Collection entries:
- Opening Delimiter -

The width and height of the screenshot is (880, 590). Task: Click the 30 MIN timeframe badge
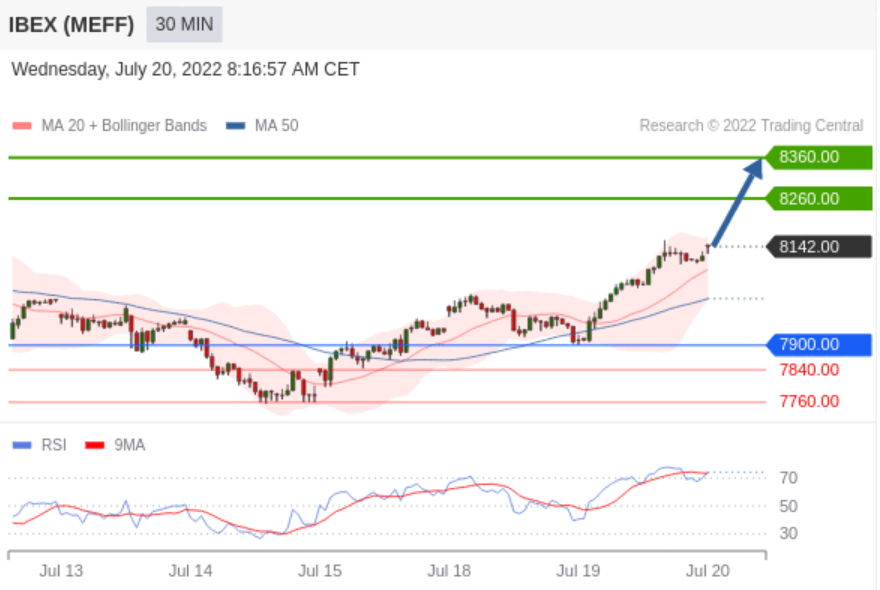click(x=184, y=24)
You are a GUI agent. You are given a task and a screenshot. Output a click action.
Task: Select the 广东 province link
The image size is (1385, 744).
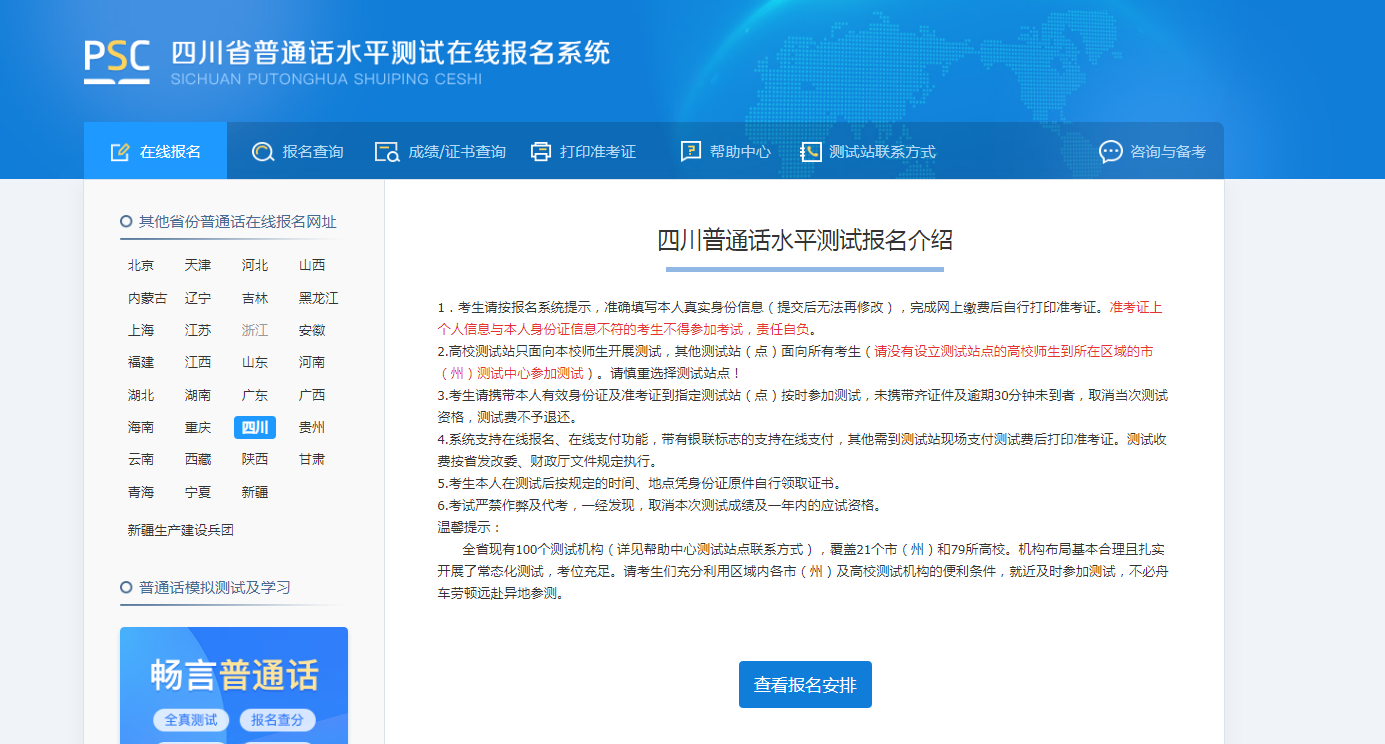point(255,395)
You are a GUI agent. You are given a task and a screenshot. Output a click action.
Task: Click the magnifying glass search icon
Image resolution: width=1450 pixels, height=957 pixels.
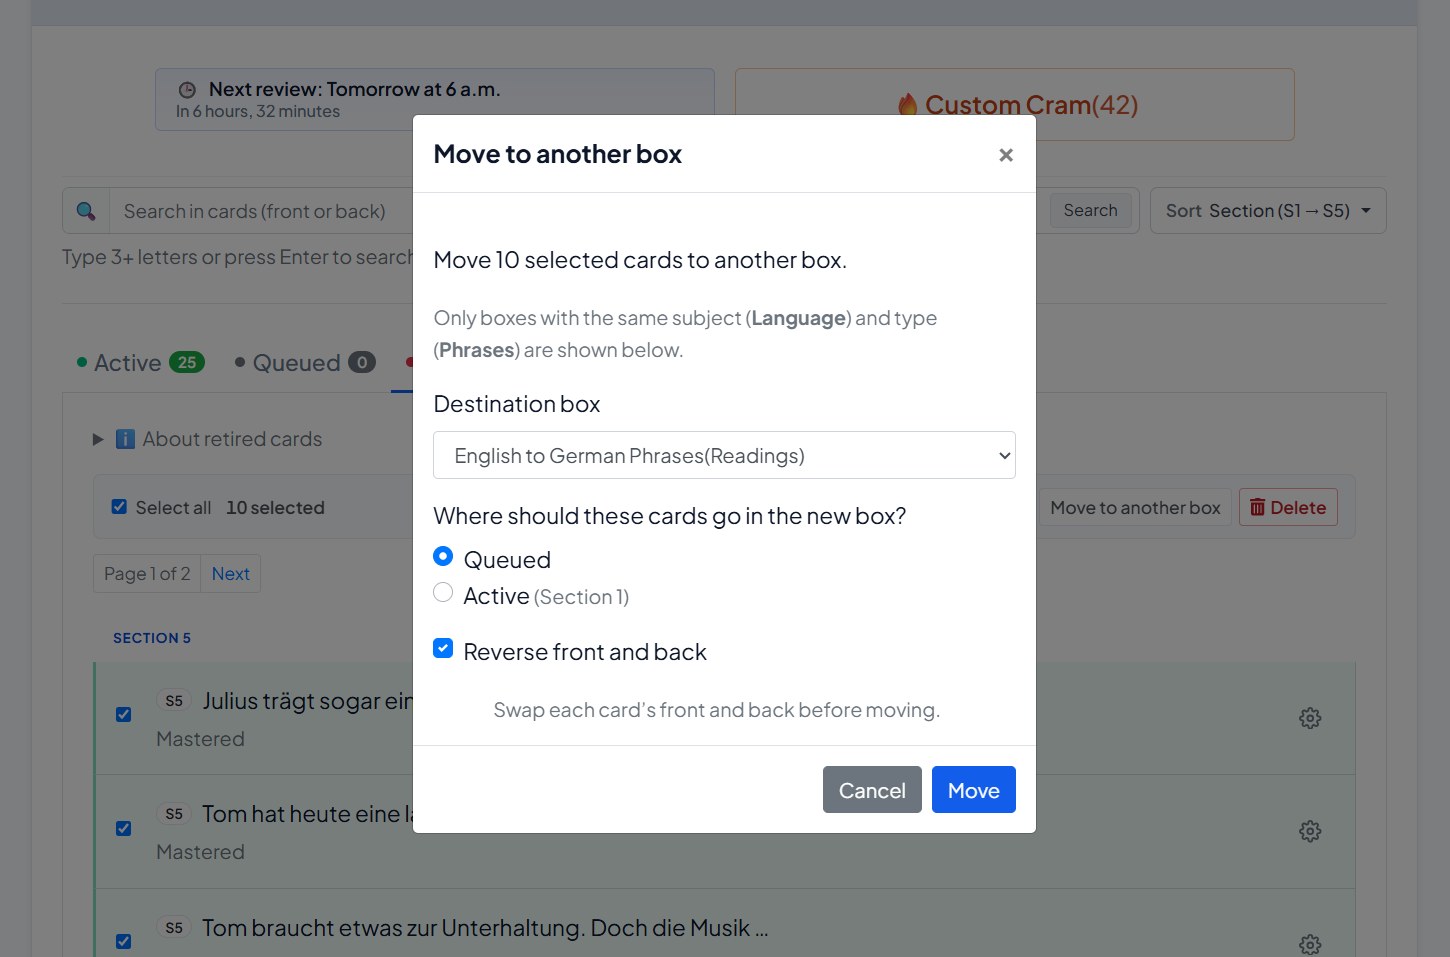86,211
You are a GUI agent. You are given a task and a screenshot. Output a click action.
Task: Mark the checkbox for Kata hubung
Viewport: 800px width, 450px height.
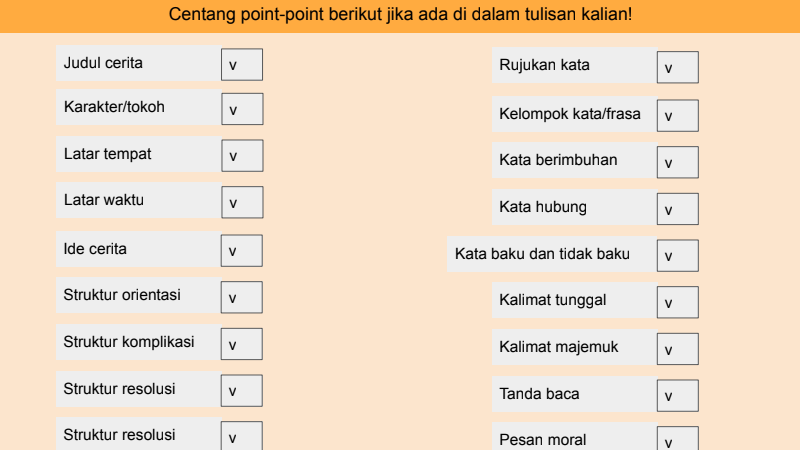click(677, 209)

- Closing Delimiter -

__EXERCISE AIM__:
With the pictures left out, write out all of the data exactly.

__ANSWER TO THE EXERCISE__:
The width and height of the screenshot is (880, 590). Task: Click the 30 MIN timeframe badge
click(x=184, y=24)
You are a GUI agent. You are given a task and a screenshot. Output a click action.
Task: Select the 广东 province link
The image size is (1385, 744).
point(255,395)
You are a GUI agent. You are given a task and a screenshot. Output a click action.
Task: Click the magnifying glass search icon
Image resolution: width=1450 pixels, height=957 pixels.
86,211
You are a GUI agent. You are given a task and a screenshot. Output a click action.
Task: Mark the checkbox for Kata hubung
Viewport: 800px width, 450px height.
click(677, 209)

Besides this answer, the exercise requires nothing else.